I'm highly confused as to how Hughes has made it this far without someone moving him to the center ice position to be honest.
He'll be much better suited at the center ice position, say a 3rd line center that can really change the pace for a team just as Cliff Ronning did.
But I don't think this will be a problem Jim Benning will face. I think he will be fired late this year or early next year as it becomes apparent the "brilliant drafting" such as Elias Pettersson has been nothing more than picking scraps from the discount bin.
When Central Scouting says small, difficulty with speed, they mean it. It's not a joke. It's not something you can fix with a wave of a magic wand.
Speed is built in the weight room. Period. And it's built with genetics. And going against that fact gets GMs fired.
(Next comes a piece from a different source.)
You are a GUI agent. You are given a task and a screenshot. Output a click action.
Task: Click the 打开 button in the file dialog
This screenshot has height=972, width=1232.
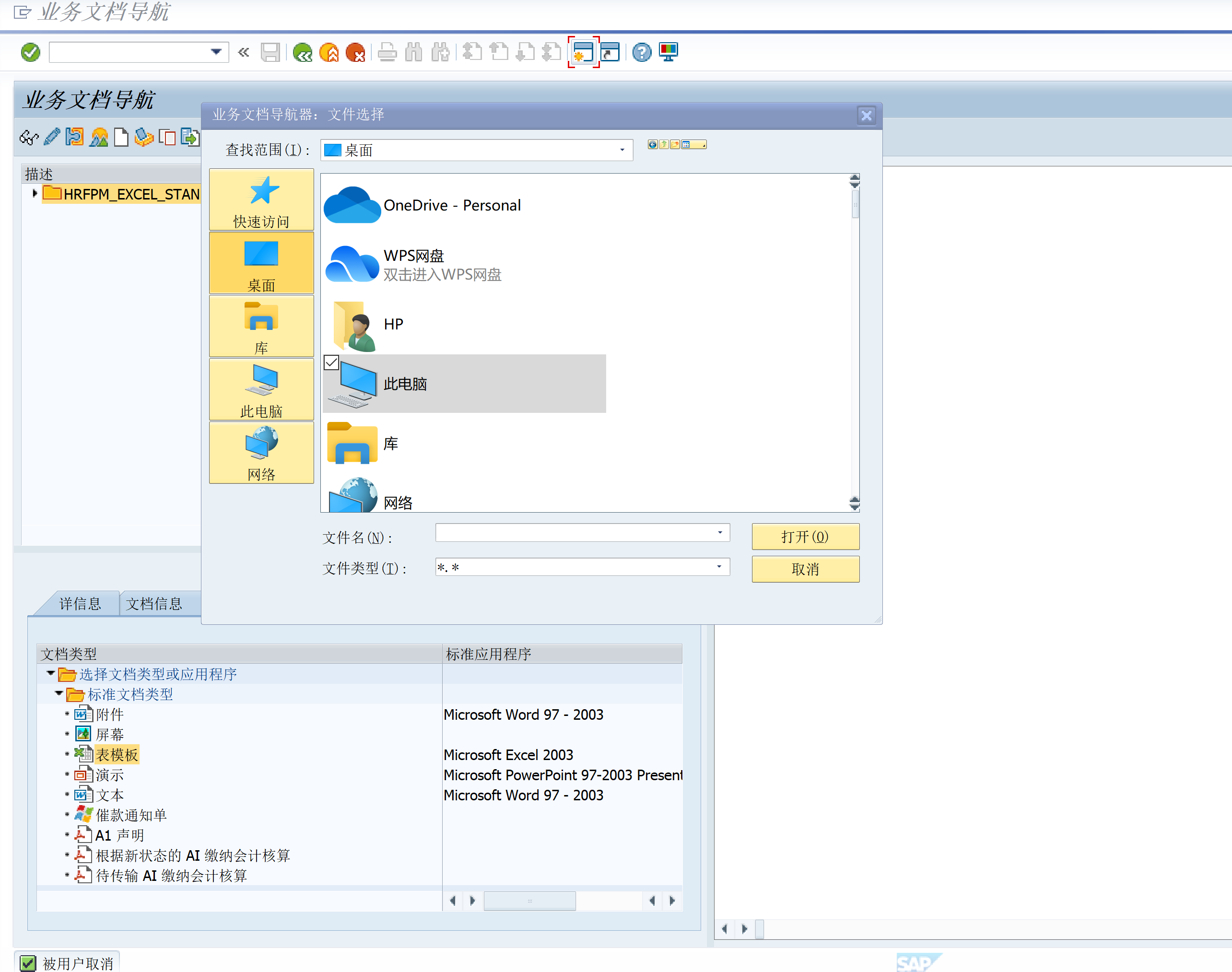tap(805, 537)
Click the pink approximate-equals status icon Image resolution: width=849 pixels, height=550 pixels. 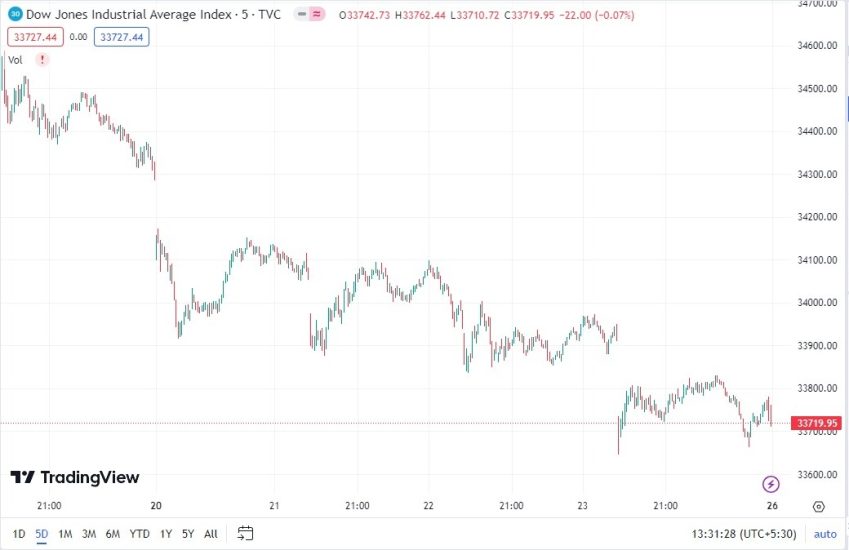317,15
I said it when they drafted these guys and I'll say it again - you'd better damned well make sure they fit the size and speed requirement for entry to the NHL when you draft 18 year olds. Because it's your job if you don't.
And just a side note -- the Canucks selected Jet Woo in the 2nd Round of the 2018 NHL draft as a "tough, rugged defenseman" -- well you might want to tell that to Brady Tkachuk's hands who were fed to Woo's face at the end of the game. Woo is another pick by the Canucks that make you just scratch your head - tough guys that are 6' 195 pounds??? He got pistoned by Tkachuk who isn't even in the NHL yet. Imagine what a true tough guy like a Tom Wilson in Washington or Reaves in Vegas would do to Woo.